Cool Course

Flash Forward | Winter 2018

Course number:
JMC 40095/JMC 60195

Title: Music, Movements and Media: Rolling Stone @ 50

Instructor: Stephanie Danes Smith, BA ’79, assistant professor, School of Journalism and Mass Communication (JMC), College of Communication and Information (CCI)

Description: Special topics course offered the first five weeks of fall semester 2017, open to undergrad/grad students of any major.
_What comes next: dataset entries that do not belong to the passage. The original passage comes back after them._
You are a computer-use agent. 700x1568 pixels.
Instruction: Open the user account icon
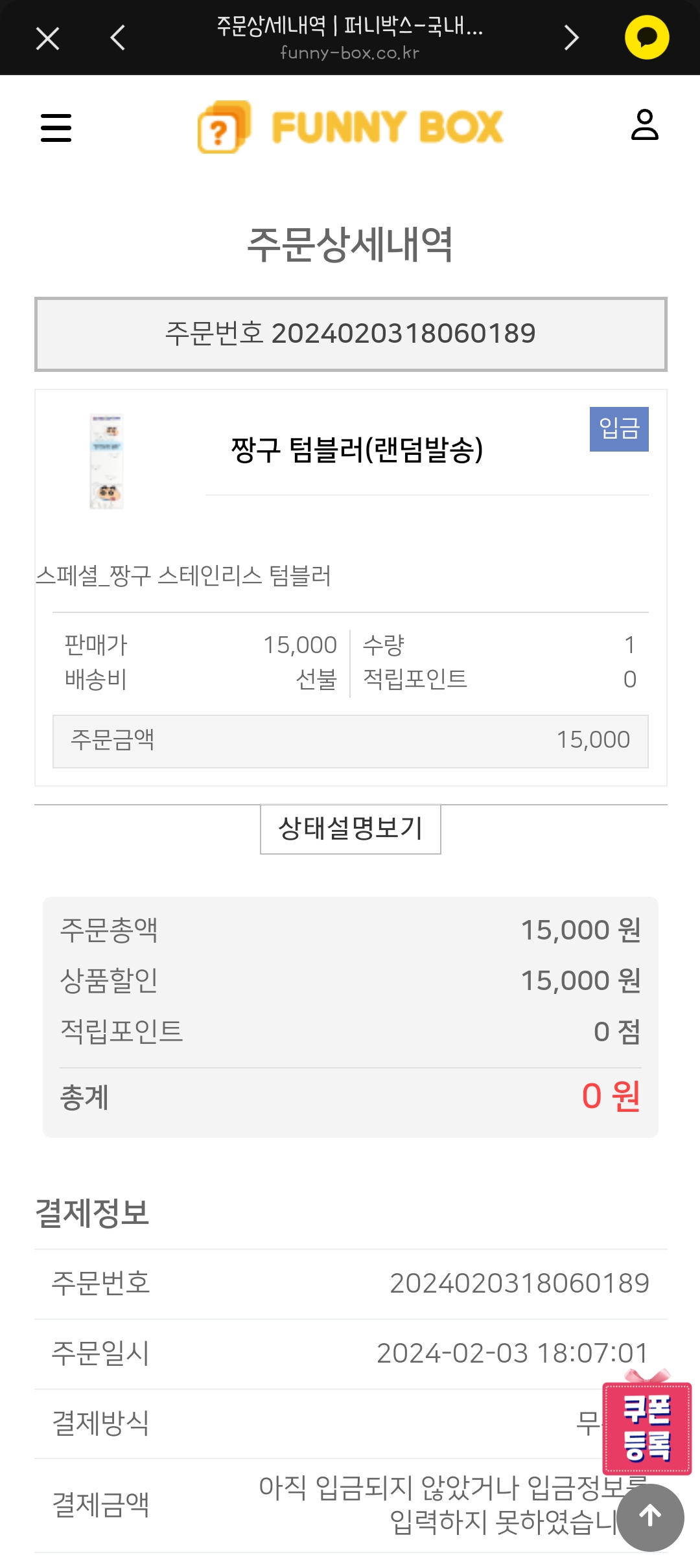point(644,125)
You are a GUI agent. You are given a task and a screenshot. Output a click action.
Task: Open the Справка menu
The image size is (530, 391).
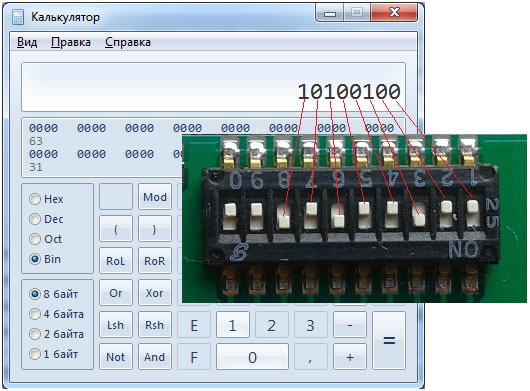click(128, 42)
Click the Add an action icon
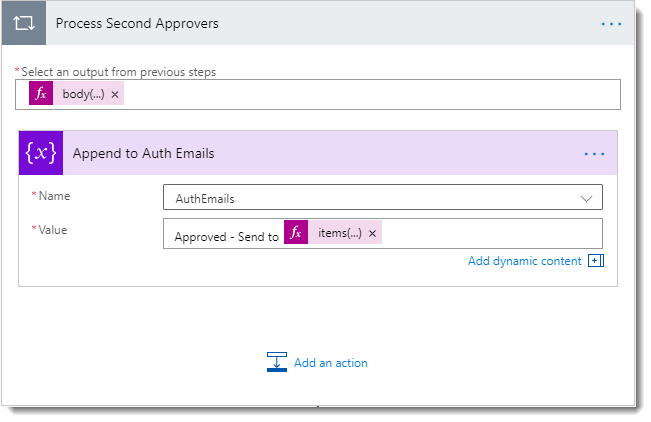This screenshot has width=651, height=422. pyautogui.click(x=277, y=362)
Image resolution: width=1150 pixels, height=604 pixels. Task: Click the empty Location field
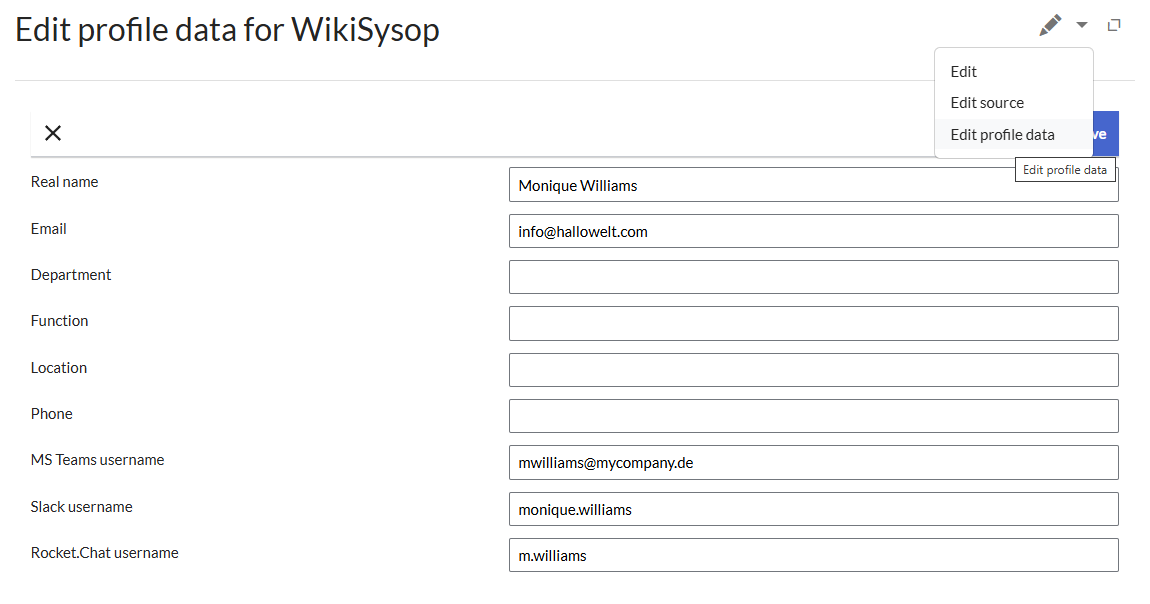tap(813, 370)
This one-credit course explores the history, authentic voices, visual storytelling, personalities, social impact and relevance of Rolling Stone

Guest speakers: Jacqueline Marino, BA ’94, JMC associate professor, on Rolling Stone’s seminal writers and journalistic forms; Jan Leach,
MA ’06, JMC associate professor and director of Kent State’s Media Law Center for Ethics and Access, on the ethical implications of Rolling Stone’s provocative reporting. (Jann Wenner — co-founder, publisher and majority owner of Rolling Stone—had agreed to Skype into the course, but he canceled the session after he announced in the media that he was selling his stake in the magazine.)
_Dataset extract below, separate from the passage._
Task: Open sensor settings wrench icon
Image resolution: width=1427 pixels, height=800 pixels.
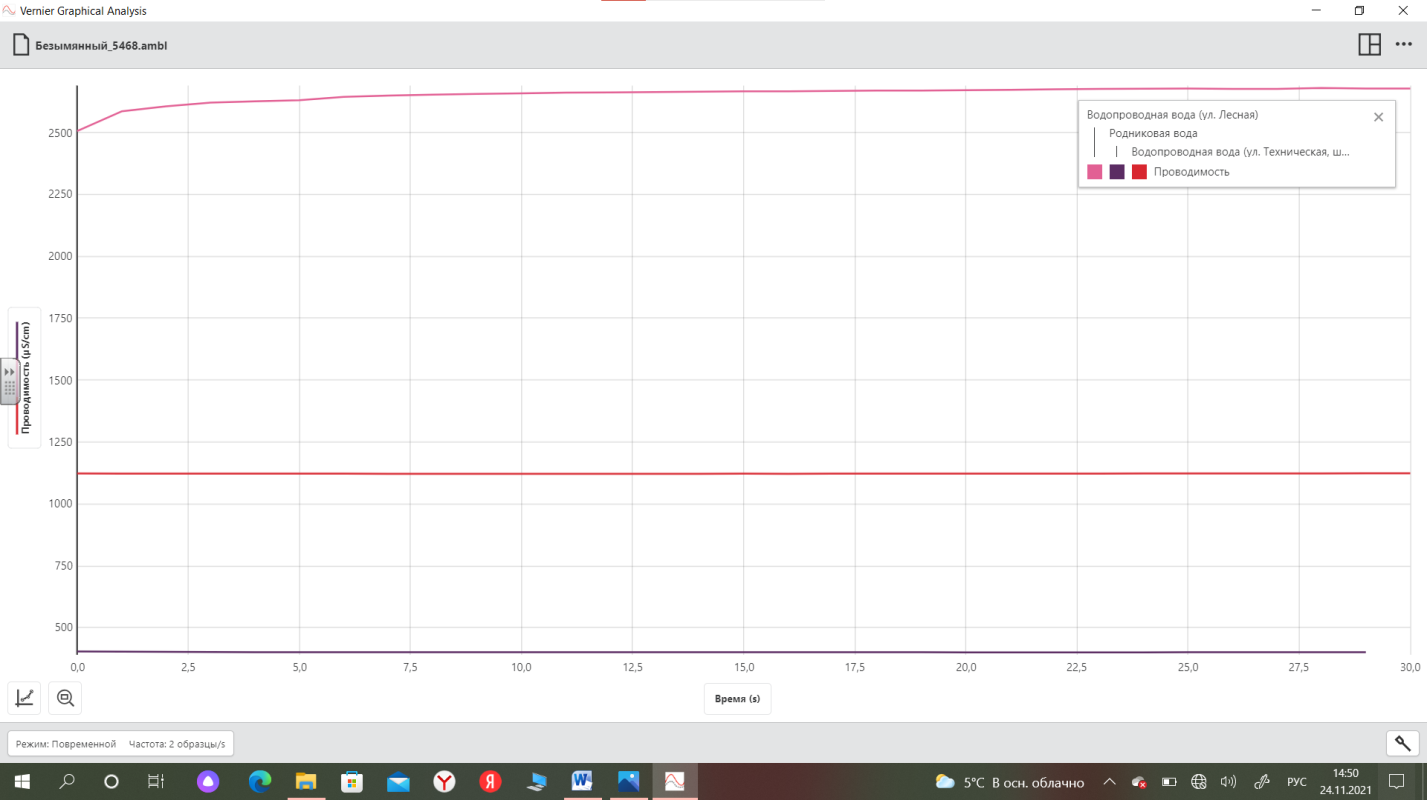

Readings: Articles from Rolling Stone, Time, American Scholar, NPR and the recently published book, 50 Years of Rolling Stone; selected song lyrics

Field trip: Exploration of the magazine’s iconic images and artifacts during a special, after-hours tour at Rock and Roll Hall of Fame’s “Rolling Stone/50 Years” anniversary exhibit that ran through late November.
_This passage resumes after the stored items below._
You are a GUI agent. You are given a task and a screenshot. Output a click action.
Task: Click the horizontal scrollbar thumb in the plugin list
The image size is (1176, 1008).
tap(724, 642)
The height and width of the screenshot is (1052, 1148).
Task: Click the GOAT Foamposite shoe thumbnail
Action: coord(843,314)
Projects: Three reflection papers on Rolling Stone writers, coverage of significant countercultures and the ethics of some of its controversial reporting; plus a final three-page paper for graduate students. In a NYT article about selling the magazine, Jann Wenner is quoted as saying, “I think it’s time for young people to run it,” so in a group paper the students offered specific suggestions for the magazine's future direction. Their manifesto, called “Being Jann Wenner,” was published on medium.com.

Purpose: Pilot course for CCI’s “Media and Movements” new experiential learning initiative to help students apply their communication skills to significant social issues. The program officially launches in spring 2018 with a 15-week course that will focus on alleviating Ohio’s opioid epidemic (also taught by Professor Smith).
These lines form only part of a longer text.